Friday, April 29, 2005

Amazing Evening - Plus, Thanks To You

"Holy cow he's gorgeous!"
This was the first thing that came to mind as he walked down the stairs in his black suit and coat with pink shirt underneath, carrying his shoes and socks, his hair floating around his face, his big, brown eyes beaming with excitement. As he walked down you could tell as the smile spread across his face, the look of awe in his eyes that he had seen the most beautiful thing he'd ever seen...me. And he told me so all night long. We had play fights over who was more gorgeous (he won with sublime) but I knew who really was. It wasn't the suit, it wasn't the pink shirt. It wasn't the shoes, or even the cologne. It was him. He has a way of being absolutely stunning in nothing but a simple t-shirt and jeans. He knocks the wind out of me with his sheer presence every time i see him, but you get him all dressed up and he takes my breath away. I could have stared at him for hours...oh wait...I did.

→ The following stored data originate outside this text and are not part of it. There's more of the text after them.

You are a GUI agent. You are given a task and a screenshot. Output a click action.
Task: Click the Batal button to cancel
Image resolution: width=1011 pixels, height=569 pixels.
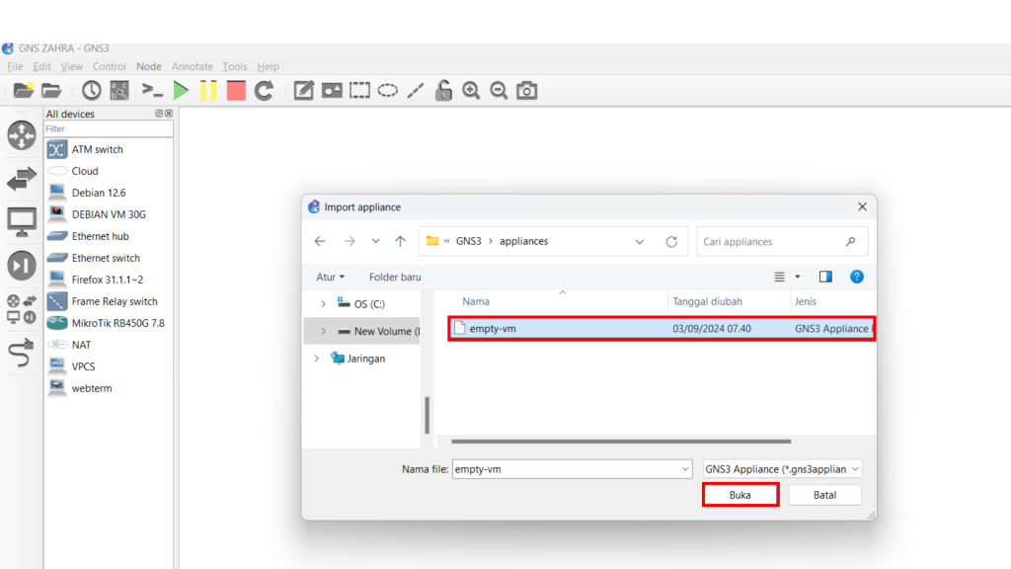pos(824,495)
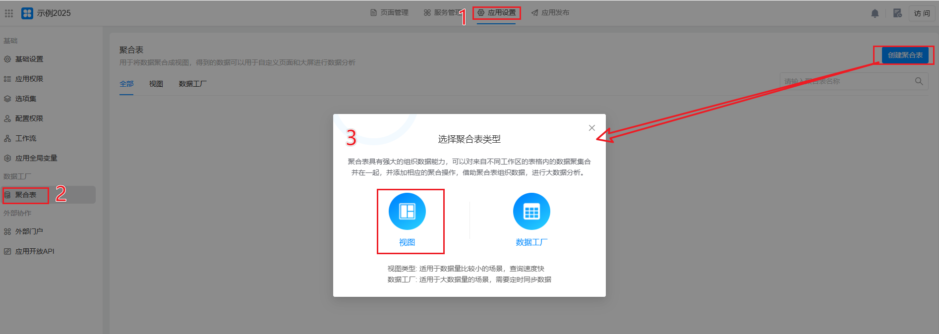The height and width of the screenshot is (334, 939).
Task: Switch to the 全部 tab
Action: [x=126, y=84]
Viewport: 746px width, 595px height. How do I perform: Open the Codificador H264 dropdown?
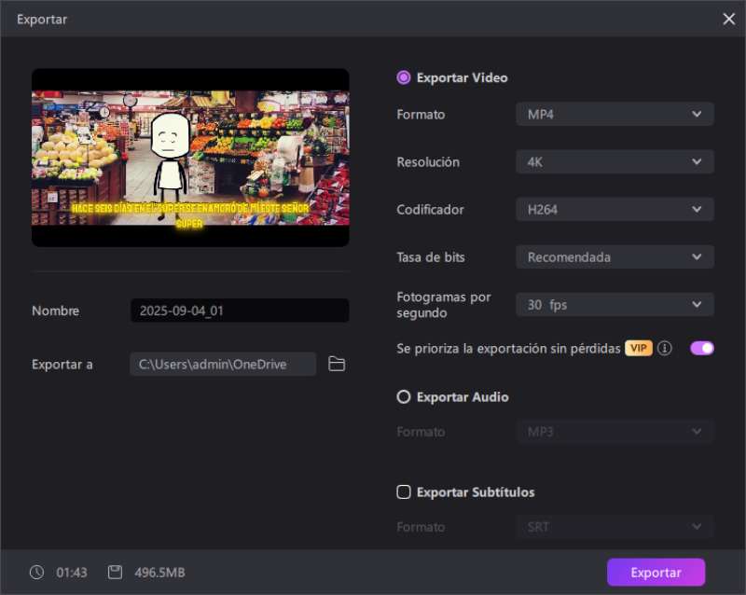pos(615,210)
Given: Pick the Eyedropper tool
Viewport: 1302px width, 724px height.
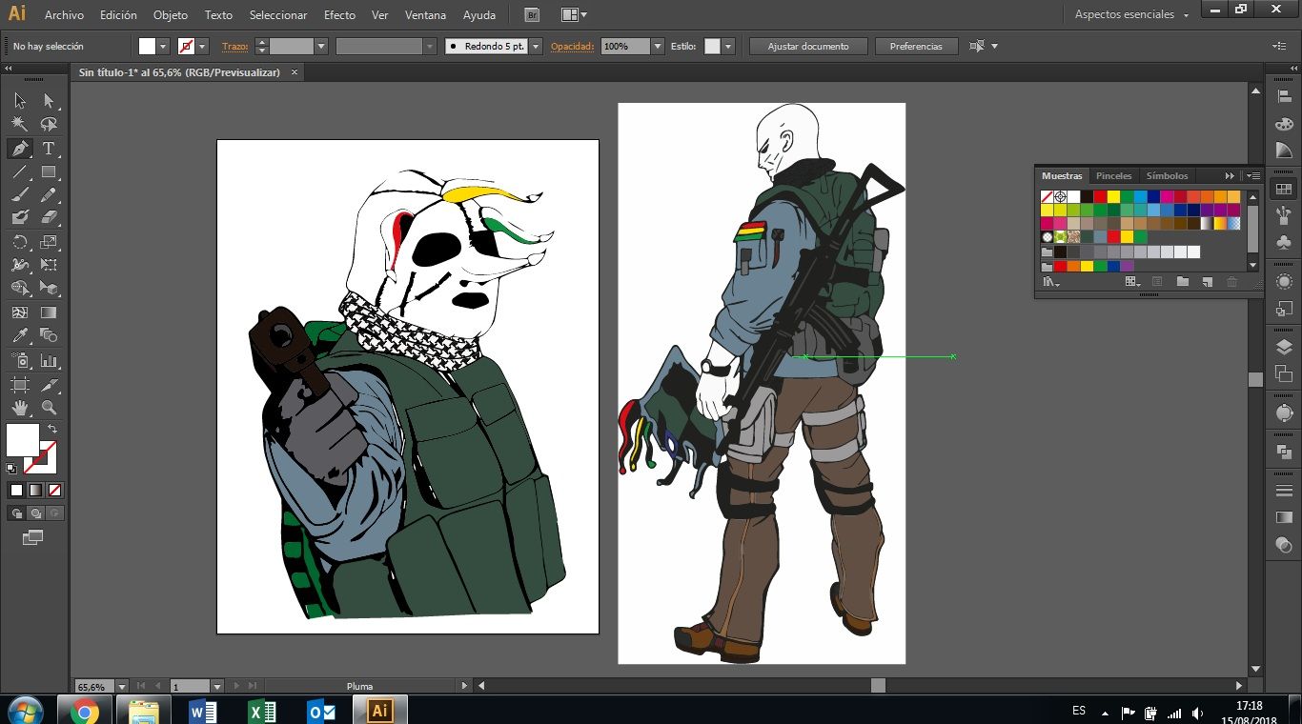Looking at the screenshot, I should pyautogui.click(x=19, y=335).
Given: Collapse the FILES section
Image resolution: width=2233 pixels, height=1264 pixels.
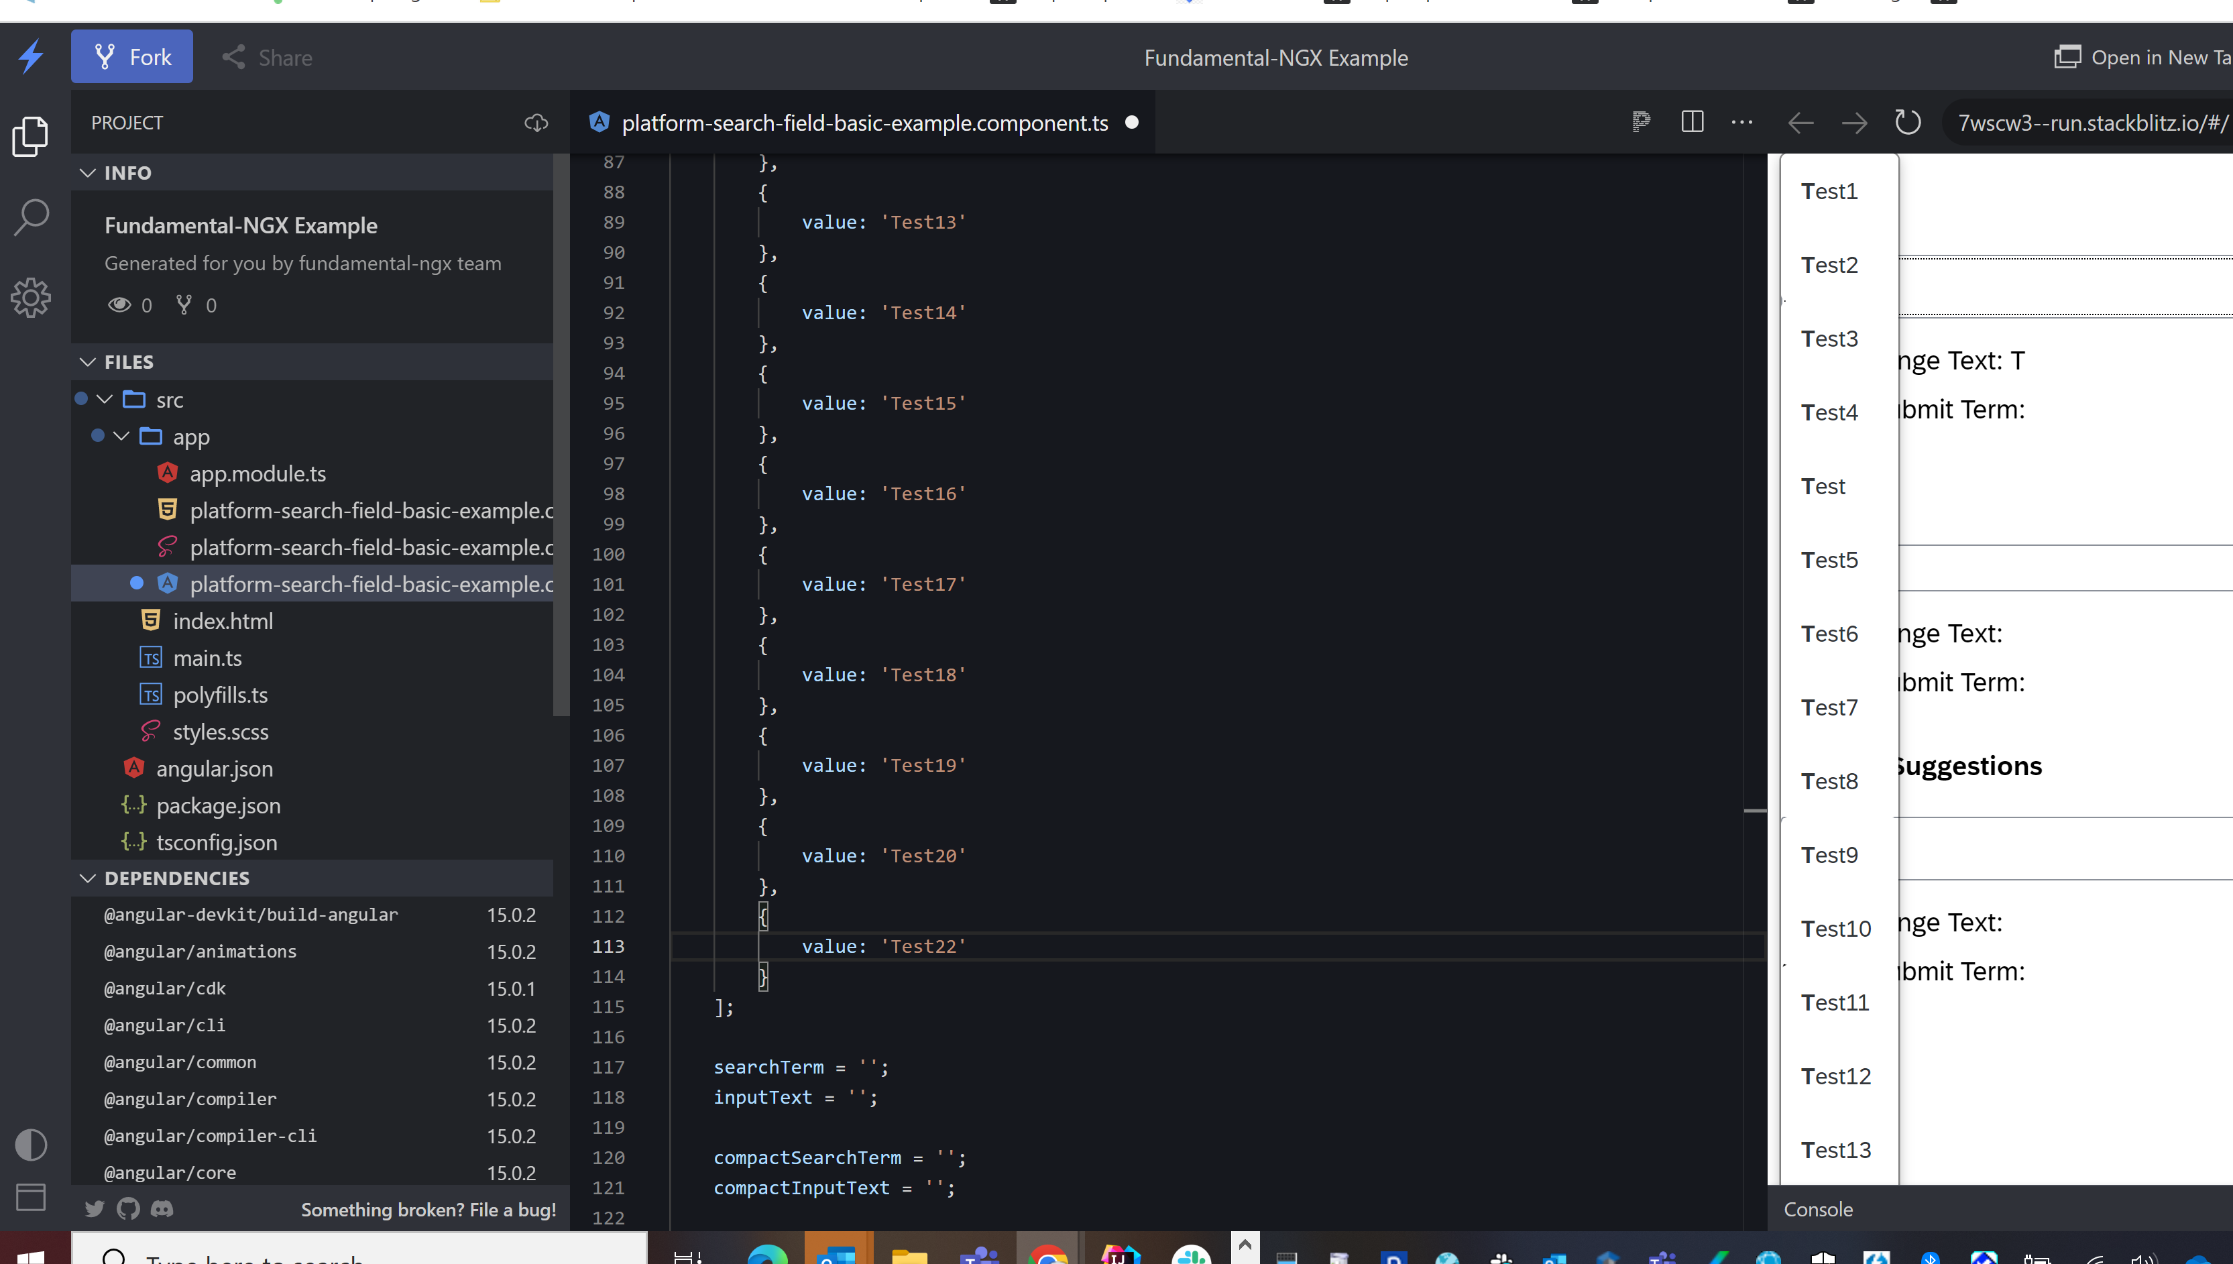Looking at the screenshot, I should [x=87, y=362].
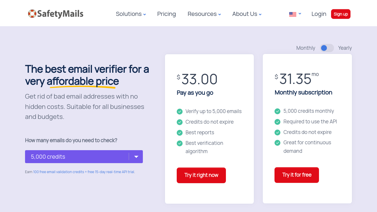
Task: Go to the Pricing page
Action: pos(166,14)
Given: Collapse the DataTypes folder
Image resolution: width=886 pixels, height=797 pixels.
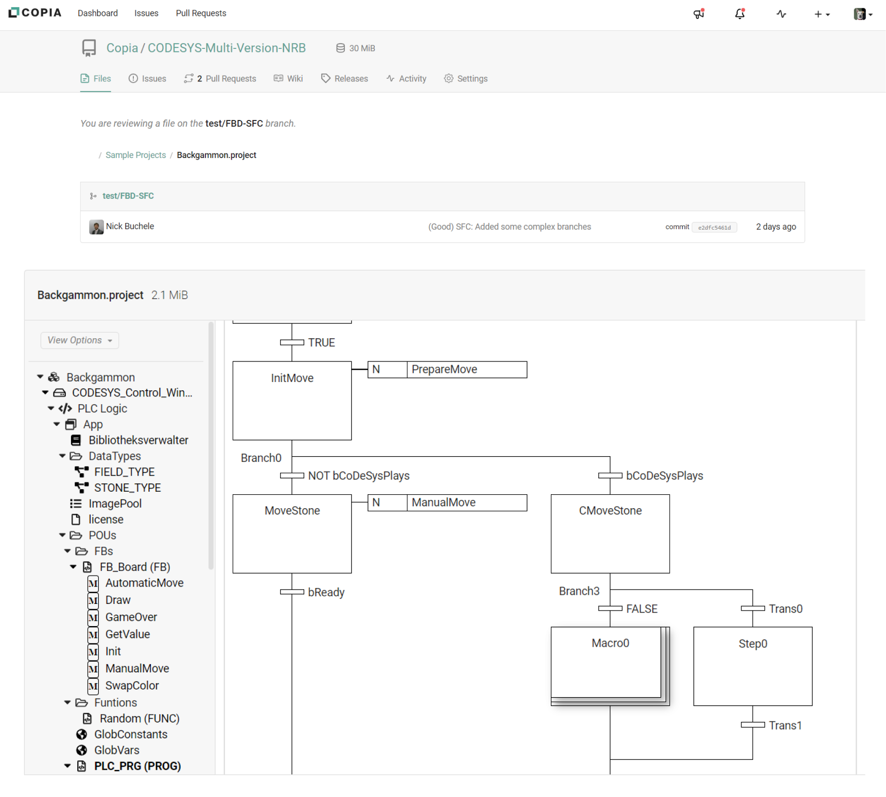Looking at the screenshot, I should point(62,456).
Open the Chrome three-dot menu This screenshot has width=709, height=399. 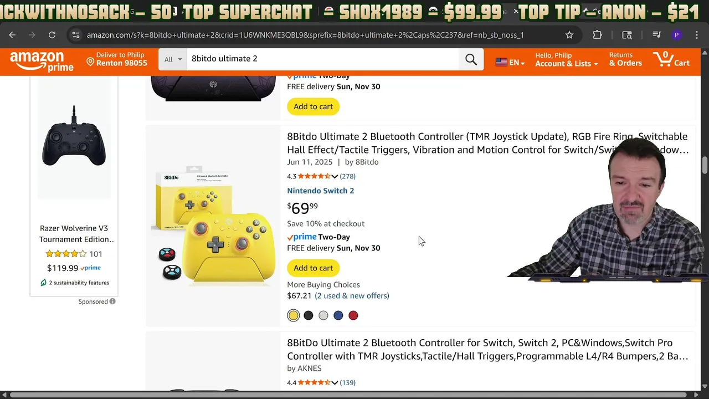point(697,35)
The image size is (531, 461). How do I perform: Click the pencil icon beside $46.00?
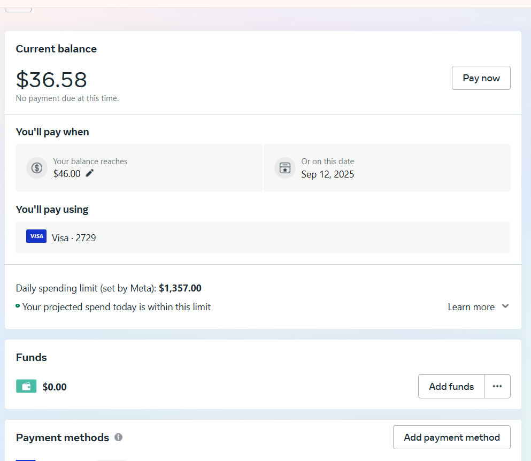[x=90, y=173]
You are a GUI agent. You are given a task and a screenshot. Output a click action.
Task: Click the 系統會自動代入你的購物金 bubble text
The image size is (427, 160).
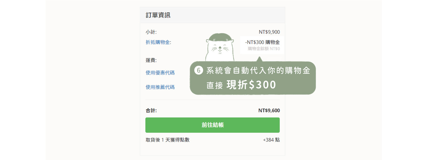pyautogui.click(x=258, y=70)
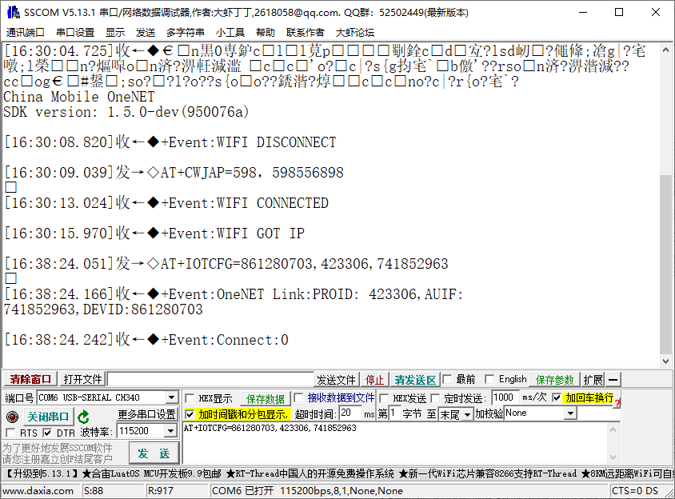Toggle the English interface checkbox

489,378
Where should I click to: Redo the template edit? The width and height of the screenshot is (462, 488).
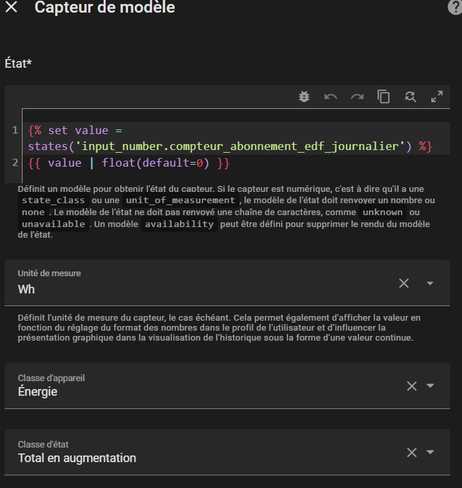357,96
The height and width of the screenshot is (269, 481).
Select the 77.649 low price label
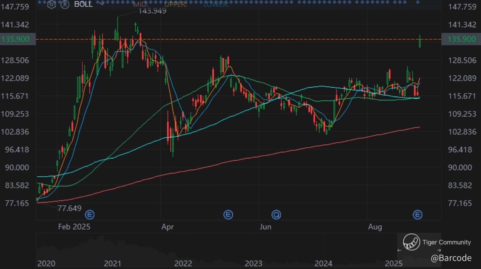tap(69, 208)
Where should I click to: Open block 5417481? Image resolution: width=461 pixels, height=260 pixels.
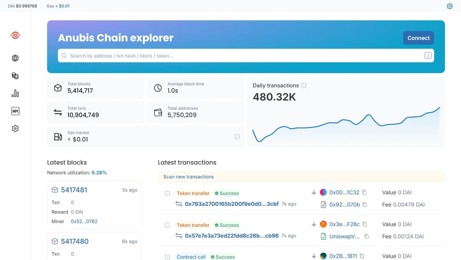click(74, 190)
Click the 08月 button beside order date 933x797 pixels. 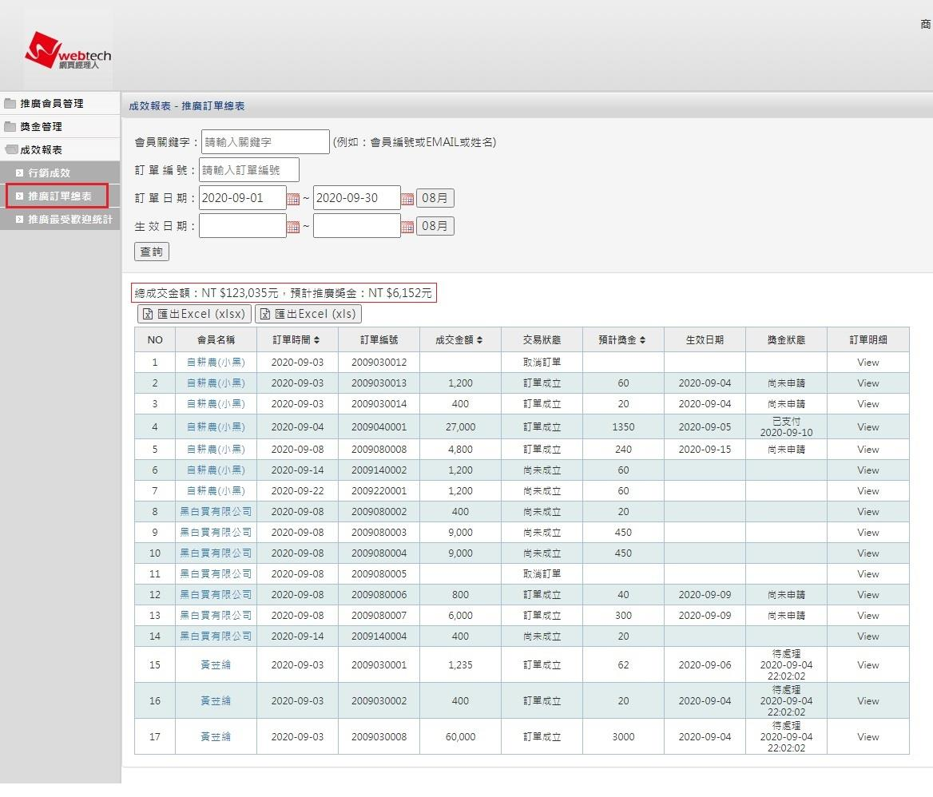tap(435, 198)
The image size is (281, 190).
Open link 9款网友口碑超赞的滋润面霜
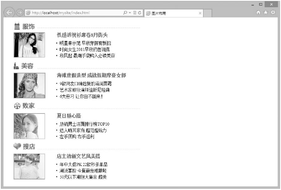coord(85,83)
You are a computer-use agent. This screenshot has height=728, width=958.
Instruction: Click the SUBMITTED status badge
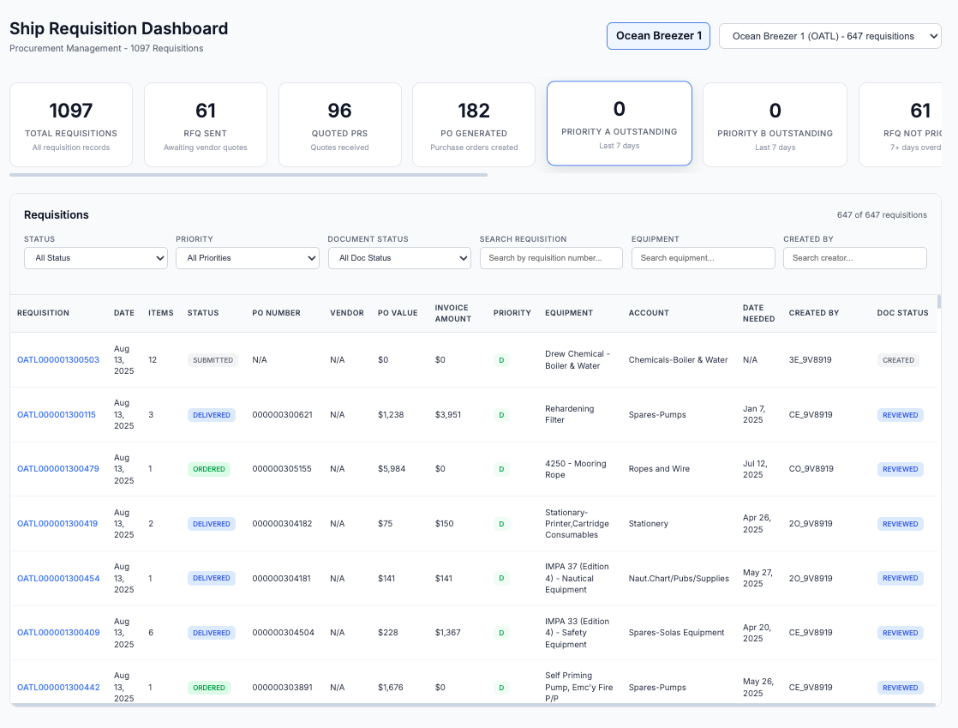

Last night was amazing. The Evening With the Stars was incredible. A lot of Josh's friends were there, I recognized a lot of people, one person I almost dare to call my friend was there. A few girls I know from church were there for choir, they did swimmingly. All of the students that walked across that stage were beautiful. All of the parents in the room were proud. There was an odd air of proudness and happpiness mixed with sadness and longing, all mixed in with the formality of the entire evening. The students acknowledged their favorite teachers and it almost made me cry. The evening was beautiful, almost miraculous in a way. I am so proud of Josh. He has done so much in his four years of highschool. He deserved that night. I'm certainly not going to forget this, and neither will he, I'm sure.

Special thanks to Julie Zepp for helping me get ready to be beautiful for Josh. Thanks to Lara for lending me her jewelry. Thanks to Todd and Sandy for being the wonderful parents of one of the biggest people in my life. Thanks to Lindsey and Austin for helping Josh grow and for giving him your companionship. Most thanks to you Josh, for inspiring me, for teaching me, for encouraging me, for helping me grow and mature. You are beautiful and I love you very much.

Tschüss.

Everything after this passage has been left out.